Windows Group Authentication and MVC 4/5/Web API problems

I'm working in a Windows environment, where I want to authenticate users using a Windows Security Group. For example, foo\mstum is in the group foo\users and I want to tell to only allow users in foo\users to access the site.

This is usually simple, just add this in <system.web>:

    <allow roles="foo\users" />
    <deny users="*" />

Now, there are two problems with this when using a modern (that is, MVC 4 or 5 or Web API) application: It doesn't work.

Why?
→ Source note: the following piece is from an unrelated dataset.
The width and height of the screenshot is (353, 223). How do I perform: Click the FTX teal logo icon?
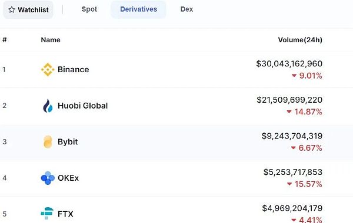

Because by default, Simple Membership is enabled, and this doesn't support Windows Groups at all - you can check the source code for WebMatrix.WebData.SimpleRoleProvider.

The solution is to add an appSetting that disables Simple Membership:

    <add key="enableSimpleMembership" value="false"/>

Now is back to the previous behavior of using the System.Web.Security.WindowsTokenRoleProvider which does support Windows Groups.

There is a second gotcha though: It seems that the WindowsTokenRoleProvider does not support Universal Security Groups. In my tests, only Global or Domain Local security groups showed up when calling GetRolesForUser. I have not found out why that is and if there is a way to have it support Universal Security Groups. Do note that Distribution Groups ("Mailing Lists") are not supported in any case.